I guess it would cost at least $5k. I believe the Raven would make an enormous positive impact on studio clients and potential clients, particularly young people. Can you imagine how impressed they would be?!?! Purchasing one of these would give you an instant edge over the competition. Also, because it's touch screen, it should be able to adapt to constant improvements in the future, compared to a hardware controller with set knobs and faders. I like the option of being able to re-locate where dfferent controllers are on the screen, which is not possible with a fixed hardware device.

My one concern is the possibility of accidentally swiping a fader with a body part whilst I'm working on something else, for example I reach forward to use the top of the touchscreen and my elbow brushes a fader without me knowing which one or what it did. 

Steven, is there some way of locking the faders section to prevent losing the positions?


----------



## givemenoughrope (Oct 29, 2012)

It definitely looks incredible but I am trying to set up my DAW so there is actually less time looking at things that aren't the picture. Less looking/staring at glowing boxes, more listening.


----------



## José Herring (Oct 29, 2012)

Steven, 

Are there detail tech specs anywhere for this thing? I did a brief look around and only found the video, which I must admit, I only skimmed through.


----------



## chimuelo (Oct 29, 2012)

I can concur that the arms outstreched issue is really nothing, your brain and ears are too busy to notice any fatigue.
I do this for hours everyday and hours everynight, it's also why I bought the fantastic Standtastic 105K Keyboard Stand just in case you guys with massive arses want to trim 'em down a little. Core training Balls are also great to PoGo around on.

I saw this last week when it first hit the tube and didn;t realize it was a touch screen until way into the video, as I watched w/o headphones.
But I put 2 and 2 together and think this is as brilliant as your Dragon Comp.

http://www.ebay.com/itm/Slate-DRAGON-Go ... vi-content


----------



## Diffusor (Oct 30, 2012)

zacnelson @ Mon Oct 29 said:


> I guess it would cost at least $5k. I believe the Raven would make an enormous positive impact on studio clients and potential clients, particularly young people. Can you imagine how impressed they would be?!?! Purchasing one of these would give you an instant edge over the competition. Also, because it's touch screen, it should be able to adapt to constant improvements in the future, compared to a hardware controller with set knobs and faders. I like the option of being able to re-locate where dfferent controllers are on the screen, which is not possible with a fixed hardware device.
> 
> My one concern is the possibility of accidentally swiping a fader with a body part whilst I'm working on something else, for example I reach forward to use the top of the touchscreen and my elbow brushes a fader without me knowing which one or what it did.
> 
> Steven, is there some way of locking the faders section to prevent losing the positions?

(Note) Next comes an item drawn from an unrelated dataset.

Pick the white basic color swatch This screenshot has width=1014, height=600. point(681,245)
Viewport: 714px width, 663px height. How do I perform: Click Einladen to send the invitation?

Predict this will cost 15k to 20k easy. Just the monitor section hardware and the Argosy furniture alone will put it up over 5 grand. 

Not interested personally. With Windows 8 and applications becoming multitouch we will eventually get this directly in the DAW.


----------



## clonewar (Oct 31, 2012)

Diffusor @ Tue Oct 30 said:


> Predict this will cost 15k to 20k easy.



Someone that talked to the Slate people at AES was told that it should be 'under $20K', so you're probably spot on.


----------